写这篇文章的原因是之前和朋友讨论时,对 Linux 的防火墙问题产生了截然不同的观点,继续交流后才发现原来是各自常用的发行版不同,朋友日常都用 Ubuntu 居多,而我自己则是 CentOS 居多,正好这俩系统的防火墙默认规则完全不一样,导致产生了完全不同的认知。

这里就开一篇文章,试着梳理一下 Debian/Ubuntu/CentOS 这最常用的三大发行版的防火墙规则异同。

【Debian】

Debian 默认自带了 iptables,而 iptables 规则默认是开放所有端口,看起来效果等同于没有防火墙一样。

分别运行:

whereis iptables

iptables -L

可以查看 iptables 安装位置和规则情况,默认情况下命令反馈如下图

iptables 默认规则是需要拒绝的才去手动禁止,不然就是开放。当然也可以手动改成默认全关,手动指定放行的端口。

默认端口全开的好处自然是使用方便了,软件都是装完就能直接使用,但缺点就是存在安全隐患,比如运行数据库之类的,需要根据自己使用情况修改规则。

iptables 的优点是功能强大,不仅仅是简单作为防火墙,还可以实现其他很多功能,缺点是配置比较复杂。

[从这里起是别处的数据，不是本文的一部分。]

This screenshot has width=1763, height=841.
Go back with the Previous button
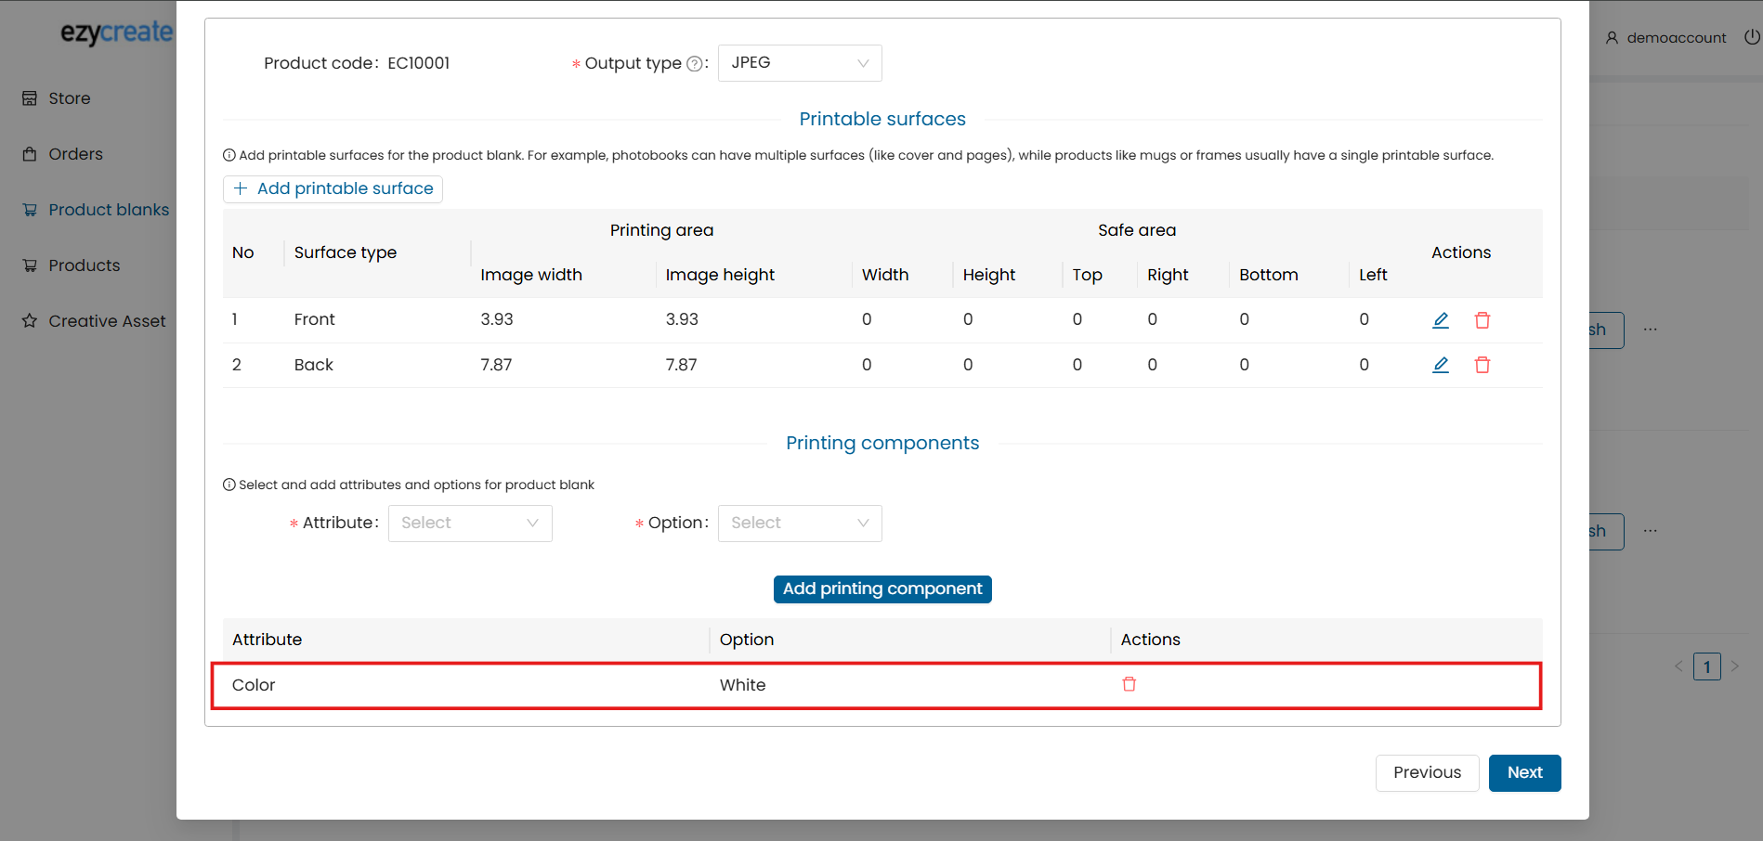pyautogui.click(x=1427, y=773)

要注意的是从 Debian10 开始,默认防火墙管理则开始逐渐从 iptables 过渡到 nftables,虽然 iptables 还能继续使用,但后续肯定是会往更新的发展。


【Ubuntu】

Ubuntu 虽然是基于 Debian,不过防火墙这块有相同的,也有不同的,相同的是 Ubuntu 里同样自带了 iptables,不一样的地方是还内置了 Ubuntu 专属的 UFW 管理工具。

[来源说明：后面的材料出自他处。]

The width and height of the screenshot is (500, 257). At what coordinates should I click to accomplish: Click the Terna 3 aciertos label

UFW 是 Uncomplicated Firewall 的简称,名字足够直白,意思就是不复杂的防火墙,。UFW 默认并不开启,输入 ufw status 可以看到默认状态为 inactive。

默认情况下,UFW 禁止了所有进入连接,允许所有出去的连接。

查看 iptables 规则的话,可以看到 UFW 往里写了很多自己的 “私货”:

如果要启动 UFW,直接运行 ufw enable 即可。

UFW 的使用命令非常的简单明了,要放行指定服务的端口的话,可以直接使用服务名称,比如要放行 SSH 的 22 端口,可以直接运行:

ufw allow ssh

然后输入 ufw status 即可看到自动添加好了对应的 22 端口规则,实际命令效果等同于:

ufw allow 22/tcp

UFW 的本质其实是一个 iptables 的前端控制工具,目的是简化 iptables 的配置,用户只要用很简单的命令就能操作 UFW,其底层还是基于 iptables。

通俗来说,UFW 相当于一个 iptables 的代理人,你可以用很简单的语言和这个代理人传达你的需求,然后 UFW 作为代理人再去和复杂的 iptables 打交道,总体上节省用户的精力。

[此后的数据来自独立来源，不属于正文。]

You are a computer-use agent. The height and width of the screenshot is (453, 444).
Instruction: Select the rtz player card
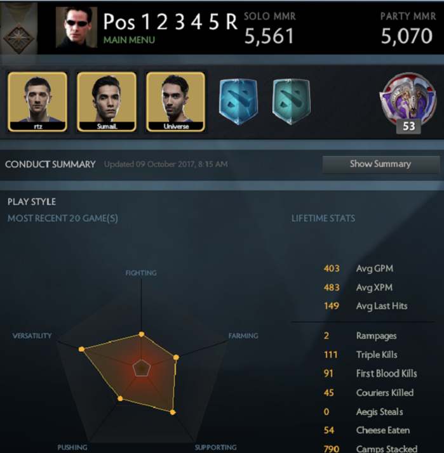[37, 102]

整个命令传达流程为 ufw->iptables->netfilter,iptables 最终把命令提交给内核的 netfilter 处理。

可见 Ubuntu 里的防火墙配置并没有谁替代谁的关系,对于老手,依旧可以用自己熟悉的 iptables;对于新手,则可以选择 UFW 快速上手。


【CentOS】

CentOS 在 6 及之前的版本里只使用 iptables,从 7 开始其实和 Ubuntu 类似,提供了 firewalld 作为便捷配置防火墙的工具。

与其他系统不同的是 firewalld 默认就是跟随系统启动的,并且规则默认是禁止所有端口进入(22 这种 SSH 必要端口除外),因此在 CentOS 里,配置各种涉及端口的服务时都要记得先去放行对应端口。

firewalld 底层实际还是调用 iptables 来处理的,本身也是作为一个简化配置 iptables 的工具存在。

firewalld 的优点是规则即时生效,不用去手动刷新,这个很方便。

要注意的是从 CentOS8 开始,nftables 作为新的防火墙后端开始替代 iptables,firewalld 也就变成了 nftables 的前端。


总体来说 Linux 发行版的防火墙方面确实有点乱,本文也是简单做个梳理,不少资料都来自网上查找,具体还是需要实践中配合整理才能更好明白这方面的知识。